**Supplied entries**
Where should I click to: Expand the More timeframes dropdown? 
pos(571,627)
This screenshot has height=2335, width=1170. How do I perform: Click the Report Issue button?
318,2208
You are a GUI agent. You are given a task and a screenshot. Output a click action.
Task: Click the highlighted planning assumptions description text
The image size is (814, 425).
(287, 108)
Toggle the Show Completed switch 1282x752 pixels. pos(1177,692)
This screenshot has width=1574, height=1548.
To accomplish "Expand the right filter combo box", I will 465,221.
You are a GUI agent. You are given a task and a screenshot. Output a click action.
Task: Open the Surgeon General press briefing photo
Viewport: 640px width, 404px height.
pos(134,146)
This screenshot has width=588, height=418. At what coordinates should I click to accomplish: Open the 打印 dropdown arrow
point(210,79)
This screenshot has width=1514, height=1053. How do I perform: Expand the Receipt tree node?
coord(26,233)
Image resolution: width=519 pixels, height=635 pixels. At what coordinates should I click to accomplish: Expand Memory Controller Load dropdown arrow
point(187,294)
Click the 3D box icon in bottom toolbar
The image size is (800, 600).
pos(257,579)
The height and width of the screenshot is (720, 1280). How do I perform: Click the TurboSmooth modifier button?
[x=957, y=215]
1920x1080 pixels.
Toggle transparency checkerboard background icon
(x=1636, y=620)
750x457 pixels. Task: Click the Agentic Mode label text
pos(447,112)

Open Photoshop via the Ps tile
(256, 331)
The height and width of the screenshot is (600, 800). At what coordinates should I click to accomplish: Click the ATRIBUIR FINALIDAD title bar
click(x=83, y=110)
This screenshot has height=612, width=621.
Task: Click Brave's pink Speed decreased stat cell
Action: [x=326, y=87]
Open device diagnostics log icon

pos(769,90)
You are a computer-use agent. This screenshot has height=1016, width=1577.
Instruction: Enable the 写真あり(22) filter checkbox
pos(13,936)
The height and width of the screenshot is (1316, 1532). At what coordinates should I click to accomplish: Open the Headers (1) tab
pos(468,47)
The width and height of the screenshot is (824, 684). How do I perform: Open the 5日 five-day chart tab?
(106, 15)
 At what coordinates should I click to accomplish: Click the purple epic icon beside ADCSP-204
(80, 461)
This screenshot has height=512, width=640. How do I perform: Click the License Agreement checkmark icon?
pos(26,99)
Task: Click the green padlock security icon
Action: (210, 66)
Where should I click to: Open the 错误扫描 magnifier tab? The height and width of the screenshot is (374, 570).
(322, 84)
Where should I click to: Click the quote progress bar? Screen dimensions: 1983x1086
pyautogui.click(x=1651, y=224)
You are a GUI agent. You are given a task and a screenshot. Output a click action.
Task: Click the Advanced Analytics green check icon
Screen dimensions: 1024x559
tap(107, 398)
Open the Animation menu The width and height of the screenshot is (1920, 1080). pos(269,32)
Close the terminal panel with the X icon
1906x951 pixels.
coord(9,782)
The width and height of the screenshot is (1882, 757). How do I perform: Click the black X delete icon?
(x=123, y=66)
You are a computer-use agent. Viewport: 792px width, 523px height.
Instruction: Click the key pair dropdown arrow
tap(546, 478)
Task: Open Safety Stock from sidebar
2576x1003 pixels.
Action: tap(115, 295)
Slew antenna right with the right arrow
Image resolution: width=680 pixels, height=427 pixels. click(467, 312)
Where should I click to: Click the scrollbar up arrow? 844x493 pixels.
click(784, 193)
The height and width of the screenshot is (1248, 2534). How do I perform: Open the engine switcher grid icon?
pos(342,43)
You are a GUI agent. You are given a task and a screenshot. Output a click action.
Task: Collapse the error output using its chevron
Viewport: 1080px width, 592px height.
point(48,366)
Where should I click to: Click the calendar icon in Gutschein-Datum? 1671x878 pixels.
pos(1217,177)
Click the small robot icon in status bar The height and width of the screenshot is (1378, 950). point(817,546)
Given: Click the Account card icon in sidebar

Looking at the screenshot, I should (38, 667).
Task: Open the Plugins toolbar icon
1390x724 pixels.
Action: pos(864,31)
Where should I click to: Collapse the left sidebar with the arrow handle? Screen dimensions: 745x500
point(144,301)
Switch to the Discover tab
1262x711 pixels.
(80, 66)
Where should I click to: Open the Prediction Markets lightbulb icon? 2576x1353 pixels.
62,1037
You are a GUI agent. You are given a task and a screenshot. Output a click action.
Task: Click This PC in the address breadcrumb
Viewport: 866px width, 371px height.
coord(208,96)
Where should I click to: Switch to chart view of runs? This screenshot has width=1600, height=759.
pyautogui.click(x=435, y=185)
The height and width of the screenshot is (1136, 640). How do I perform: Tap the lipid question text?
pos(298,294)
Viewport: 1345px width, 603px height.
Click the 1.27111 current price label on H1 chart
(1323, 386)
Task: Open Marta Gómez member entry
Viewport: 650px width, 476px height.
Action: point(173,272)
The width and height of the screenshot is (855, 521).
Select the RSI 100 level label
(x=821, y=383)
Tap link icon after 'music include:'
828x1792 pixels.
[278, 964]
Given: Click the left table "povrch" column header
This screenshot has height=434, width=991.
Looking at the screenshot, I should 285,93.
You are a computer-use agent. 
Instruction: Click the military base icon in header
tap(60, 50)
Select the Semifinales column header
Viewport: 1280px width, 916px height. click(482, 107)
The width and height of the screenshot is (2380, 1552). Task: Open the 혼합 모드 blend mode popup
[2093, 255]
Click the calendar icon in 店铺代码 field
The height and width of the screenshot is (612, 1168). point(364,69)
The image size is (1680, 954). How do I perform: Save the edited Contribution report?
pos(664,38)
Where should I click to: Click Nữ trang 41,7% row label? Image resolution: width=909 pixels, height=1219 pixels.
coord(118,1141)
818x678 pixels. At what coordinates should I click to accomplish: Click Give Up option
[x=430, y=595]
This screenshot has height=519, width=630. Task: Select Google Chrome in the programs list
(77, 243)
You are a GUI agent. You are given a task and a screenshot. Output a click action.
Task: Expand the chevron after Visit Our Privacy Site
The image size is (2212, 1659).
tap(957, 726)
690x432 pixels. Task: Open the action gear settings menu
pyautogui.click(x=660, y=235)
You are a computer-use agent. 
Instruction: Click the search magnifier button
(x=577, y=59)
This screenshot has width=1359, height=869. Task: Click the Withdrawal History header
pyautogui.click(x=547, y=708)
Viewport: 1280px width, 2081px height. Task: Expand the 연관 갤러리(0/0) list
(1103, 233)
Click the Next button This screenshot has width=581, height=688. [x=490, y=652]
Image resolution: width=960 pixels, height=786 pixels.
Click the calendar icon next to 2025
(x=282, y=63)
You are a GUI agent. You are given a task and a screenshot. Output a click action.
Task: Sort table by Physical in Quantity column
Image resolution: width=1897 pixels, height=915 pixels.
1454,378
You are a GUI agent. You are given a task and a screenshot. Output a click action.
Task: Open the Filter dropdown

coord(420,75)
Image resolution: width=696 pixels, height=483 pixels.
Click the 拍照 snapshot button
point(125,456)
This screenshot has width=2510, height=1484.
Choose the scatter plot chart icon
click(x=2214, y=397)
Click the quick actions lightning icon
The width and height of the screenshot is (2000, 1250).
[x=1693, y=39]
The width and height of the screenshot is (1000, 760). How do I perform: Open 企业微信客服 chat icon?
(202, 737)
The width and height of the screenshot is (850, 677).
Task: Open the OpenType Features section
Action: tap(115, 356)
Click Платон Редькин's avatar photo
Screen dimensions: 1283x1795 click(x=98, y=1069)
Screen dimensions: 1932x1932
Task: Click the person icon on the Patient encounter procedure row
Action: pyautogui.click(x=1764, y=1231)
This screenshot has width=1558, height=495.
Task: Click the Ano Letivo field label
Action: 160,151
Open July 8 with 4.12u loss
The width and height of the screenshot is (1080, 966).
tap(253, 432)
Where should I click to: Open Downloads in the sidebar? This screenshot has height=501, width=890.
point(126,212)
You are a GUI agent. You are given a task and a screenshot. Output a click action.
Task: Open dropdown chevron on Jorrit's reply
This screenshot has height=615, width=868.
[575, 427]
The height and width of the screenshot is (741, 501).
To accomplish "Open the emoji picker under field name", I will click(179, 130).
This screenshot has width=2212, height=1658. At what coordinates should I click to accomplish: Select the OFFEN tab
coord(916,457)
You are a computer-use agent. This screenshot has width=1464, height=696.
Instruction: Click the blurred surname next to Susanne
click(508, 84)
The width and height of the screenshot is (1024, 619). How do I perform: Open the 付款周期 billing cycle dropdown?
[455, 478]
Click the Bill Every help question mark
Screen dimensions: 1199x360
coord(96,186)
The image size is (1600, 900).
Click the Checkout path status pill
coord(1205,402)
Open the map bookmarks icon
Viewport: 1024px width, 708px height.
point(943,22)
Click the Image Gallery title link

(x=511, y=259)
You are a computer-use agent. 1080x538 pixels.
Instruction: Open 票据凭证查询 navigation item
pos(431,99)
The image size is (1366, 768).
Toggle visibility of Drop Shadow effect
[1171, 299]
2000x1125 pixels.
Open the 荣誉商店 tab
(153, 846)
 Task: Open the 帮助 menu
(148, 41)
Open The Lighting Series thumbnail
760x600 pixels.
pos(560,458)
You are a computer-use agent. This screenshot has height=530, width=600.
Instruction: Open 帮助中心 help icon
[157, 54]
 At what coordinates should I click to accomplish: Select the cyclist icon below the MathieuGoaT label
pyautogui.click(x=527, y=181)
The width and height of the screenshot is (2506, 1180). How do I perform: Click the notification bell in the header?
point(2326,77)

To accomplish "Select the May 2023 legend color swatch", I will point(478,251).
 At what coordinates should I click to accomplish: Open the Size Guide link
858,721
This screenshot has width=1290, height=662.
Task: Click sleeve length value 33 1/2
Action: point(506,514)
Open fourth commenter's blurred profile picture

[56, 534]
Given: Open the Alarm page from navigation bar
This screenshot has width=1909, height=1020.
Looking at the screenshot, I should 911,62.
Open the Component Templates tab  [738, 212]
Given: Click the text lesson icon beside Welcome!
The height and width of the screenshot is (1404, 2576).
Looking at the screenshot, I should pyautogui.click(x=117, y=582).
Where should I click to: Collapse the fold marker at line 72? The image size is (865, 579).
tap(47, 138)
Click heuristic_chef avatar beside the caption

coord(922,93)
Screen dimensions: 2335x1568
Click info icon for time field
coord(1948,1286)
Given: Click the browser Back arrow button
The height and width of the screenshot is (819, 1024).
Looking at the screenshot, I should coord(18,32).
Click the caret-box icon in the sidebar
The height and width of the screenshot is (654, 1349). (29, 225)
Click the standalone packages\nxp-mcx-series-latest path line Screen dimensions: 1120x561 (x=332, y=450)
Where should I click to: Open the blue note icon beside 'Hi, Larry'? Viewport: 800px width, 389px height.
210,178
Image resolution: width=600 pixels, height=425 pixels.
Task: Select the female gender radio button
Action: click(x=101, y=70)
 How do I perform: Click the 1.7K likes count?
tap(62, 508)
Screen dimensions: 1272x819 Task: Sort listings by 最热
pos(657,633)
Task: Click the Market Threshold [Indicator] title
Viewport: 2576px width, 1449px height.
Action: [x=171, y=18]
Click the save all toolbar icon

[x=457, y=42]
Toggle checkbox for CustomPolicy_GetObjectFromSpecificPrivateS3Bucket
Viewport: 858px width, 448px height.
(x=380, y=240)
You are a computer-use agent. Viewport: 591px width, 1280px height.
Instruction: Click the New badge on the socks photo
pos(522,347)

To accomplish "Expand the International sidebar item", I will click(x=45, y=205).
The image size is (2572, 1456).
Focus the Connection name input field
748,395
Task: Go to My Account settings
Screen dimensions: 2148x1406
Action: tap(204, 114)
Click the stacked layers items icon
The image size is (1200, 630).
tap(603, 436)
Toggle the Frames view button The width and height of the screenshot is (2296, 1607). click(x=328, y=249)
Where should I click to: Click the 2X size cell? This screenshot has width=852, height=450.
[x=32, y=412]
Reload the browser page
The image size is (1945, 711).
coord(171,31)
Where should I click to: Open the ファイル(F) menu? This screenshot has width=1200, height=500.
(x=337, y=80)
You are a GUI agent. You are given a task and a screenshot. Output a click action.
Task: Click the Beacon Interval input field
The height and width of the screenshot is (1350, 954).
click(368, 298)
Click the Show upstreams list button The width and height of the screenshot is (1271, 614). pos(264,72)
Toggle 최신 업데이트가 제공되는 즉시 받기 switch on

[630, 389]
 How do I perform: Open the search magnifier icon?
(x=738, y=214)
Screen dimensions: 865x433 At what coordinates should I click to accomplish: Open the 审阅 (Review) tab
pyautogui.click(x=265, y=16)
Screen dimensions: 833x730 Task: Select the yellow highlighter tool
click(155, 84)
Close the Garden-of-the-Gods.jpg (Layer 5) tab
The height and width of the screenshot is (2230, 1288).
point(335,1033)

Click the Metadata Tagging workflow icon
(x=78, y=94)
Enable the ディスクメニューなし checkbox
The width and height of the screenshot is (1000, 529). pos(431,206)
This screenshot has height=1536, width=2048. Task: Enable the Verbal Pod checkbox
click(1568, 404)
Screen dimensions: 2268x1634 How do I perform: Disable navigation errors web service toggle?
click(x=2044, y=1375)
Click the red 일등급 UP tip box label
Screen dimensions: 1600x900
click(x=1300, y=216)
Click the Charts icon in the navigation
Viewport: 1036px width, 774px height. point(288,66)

**What is needed**
Repeat the material from the line with "Open the Animation" up to and including the line with "click(784, 193)", swapping "Safety Stock" for "Reorder Point" and leaving everything else unchanged.

**Output**
Open the Animation menu The width and height of the screenshot is (1920, 1080). pos(269,32)
Close the terminal panel with the X icon
1906x951 pixels.
coord(9,782)
The width and height of the screenshot is (1882, 757). How do I perform: Click the black X delete icon?
(x=123, y=66)
You are a computer-use agent. Viewport: 792px width, 523px height.
Instruction: Click the key pair dropdown arrow
tap(546, 478)
Task: Open Reorder Point from sidebar
2576x1003 pixels.
Action: tap(115, 295)
Slew antenna right with the right arrow
Image resolution: width=680 pixels, height=427 pixels. click(467, 312)
Where should I click to: Click the scrollbar up arrow? 844x493 pixels.
click(784, 193)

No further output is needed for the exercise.